Costs should shrink because the new law eliminates appeals and would also prevent judges and juries from determining compensation for injured workers, said Joe Woods, PCIs vice president, state government relations. He cited a National Council on Compensation Insurance analysis estimating changes to the system would reduce costs by 13%. If you litigate a lot, the claimant, the employer and the insurance company are spending time and money on litigation that they won't have to spend, Woods told Bests News Service.
One key provision allows employers to opt businesses out of the state workers compensation system entirely. PCI fears the move will shrink the pool of workers. It could take a lot of big-box retailer employees out of the system, he said.
American Insurance Association also had a mixed reaction to the final product. "Restructuring CompSource, permitting employers to abandon the workers' compensation system and changing existing benefits to the workers' compensation system are all ill-considered and bad public policy measurers contained within this bill.

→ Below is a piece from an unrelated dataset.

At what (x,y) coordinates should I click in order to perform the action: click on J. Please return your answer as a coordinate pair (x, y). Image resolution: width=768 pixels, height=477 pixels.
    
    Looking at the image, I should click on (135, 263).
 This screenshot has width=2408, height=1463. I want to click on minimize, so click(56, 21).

We would have preferred to see a bill that better addressed the cost-driving measures of Oklahoma's workers' compensation system," said Bruce Wood, associate general counsel and director of workers' compensation. "Unfortunately, many of these actions overshadow the positive step in Oklahoma's embracing of an administrative system for adjudicating disputes, jettisoning the court-based system. We have long urged Oklahoma to adopt an administrative system and are encouraged by this step forward."
PCI's Woods does not expect any additional workers compensation reforms in Oklahoma for several years and sees opponents moving to challenge parts of the law in court. Future efforts to improve workers compensation in the state could include greater reliance by the state on nationally peer-reviewed medical and disability guidelines that currently are only used as a suggestion, he said.
Opponents in the Senate were disappointed with the final version. Senate Democratic Leader Sean Burrage said in a written statement the bill does almost nothing to address the rising medical costs that fuel system cost increases. This bill does nothing to address this part of workers compensation costs it purports to be addressing. In fact, less than 1% of the savings this bill creates come from the out-of-control medical expenses in the workers compensation system, Burrage's statement said. Almost every penny of savings found in this bill comes from taking legitimate benefits away from legitimately injured workers.
The bill saves money, but only by cutting payments and benefit to injured workers, said Democrat Sen. John Sparks in a written statement. The bill cuts weekly temporary total disability maximum payments by 80% and limits cumulative trauma coverage to legitimately injured workers, he said. And Republican Sen. Harry Coates said the final bill provides companies that can barely pay employees with an incentive to opt out of the system and move money to cover their bottom line finances. When these companies collapse under the weight of these unbalanced bottom lines, legitimately injured workers will be left to fend for themselves, he said.